▸ Исходный фрагмент:
+ + + +

С данной позиции интерес представляет Николай Лосский, старший современник Карсавина. Он нарочно отводит Богу место за пределами всеединства, чтобы избежать обвинений в пантеизме, а также предотвратить пугающий сплав Бога и человека, толчком к которому может послужить такое всеединство. Именно таким способом он защищает независимость и свободу человеческой личности. И в то же время Лосский может так писать о Боге – парадигматическом случае личностности, по образу которого создана человеческая личность: «Говоря о Нем, его следует характеризовать только отрицательными предикатами («негативная теология») или предикатами, обозначаемыми словом «вне». Это – не разум, но вне разума, это – не личное, но вне личности, и т.д.«391. Это странный вид персонализма, который видит самый глубинный уровень Бога как не личностный.

+ + + +

▸ Блок данных:

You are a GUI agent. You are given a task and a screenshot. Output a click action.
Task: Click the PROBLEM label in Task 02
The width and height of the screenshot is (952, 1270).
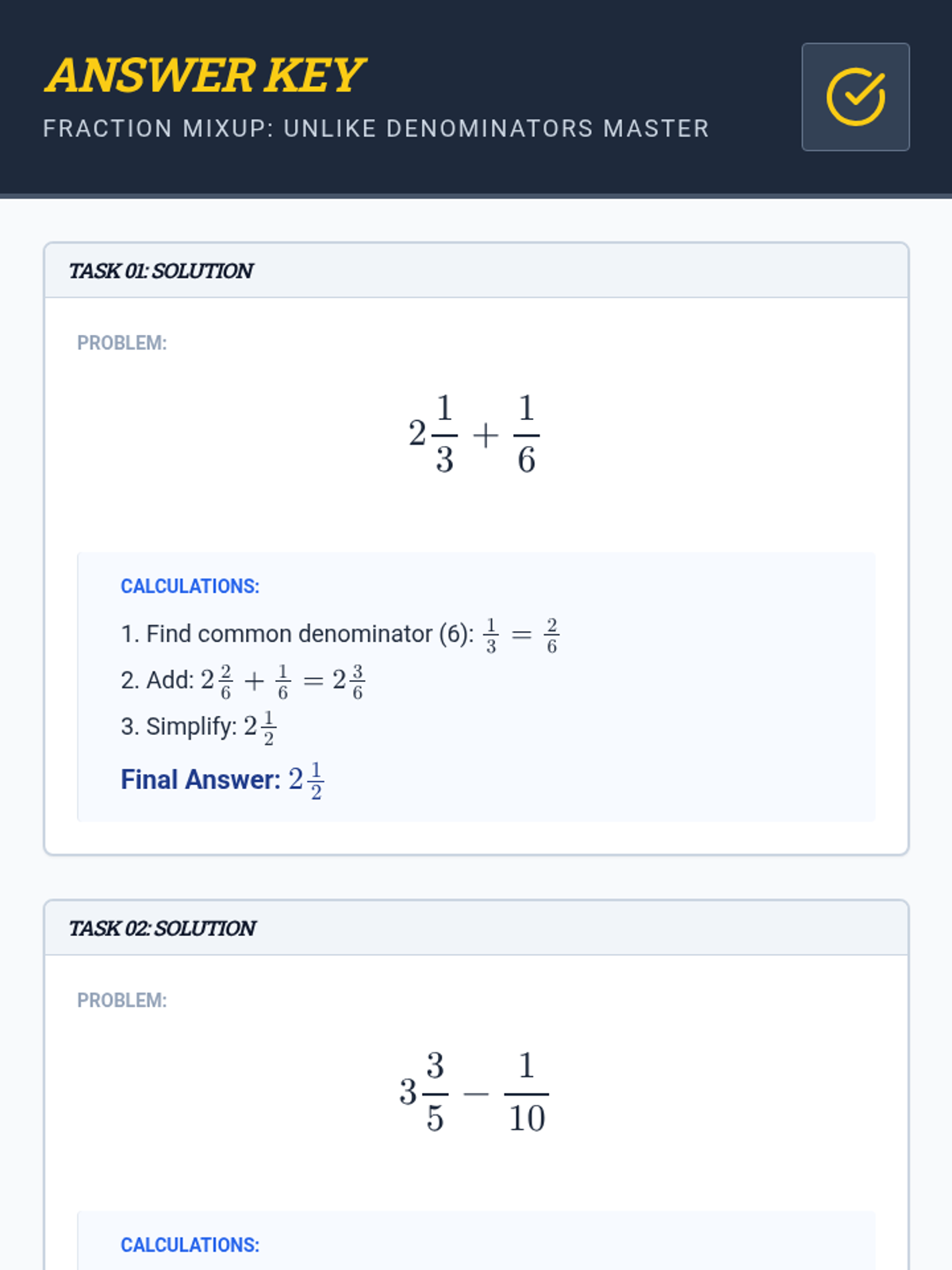point(121,1000)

+ + + +

Изложите исходный фрагмент в двух предложениях. Листинг здесь не используется.

Николай Лосский, старший современник Карсавина, отводит Богу место вне всеединства, чтобы избежать обвинений в пантеизме и сплава Бога и человека и тем защитить независимость и свободу человеческой личности. При этом он характеризует Бога лишь отрицательными предикатами или предикатами со словом «вне», и такой персонализм назван странным, поскольку видит самый глубинный уровень Бога как не личностный.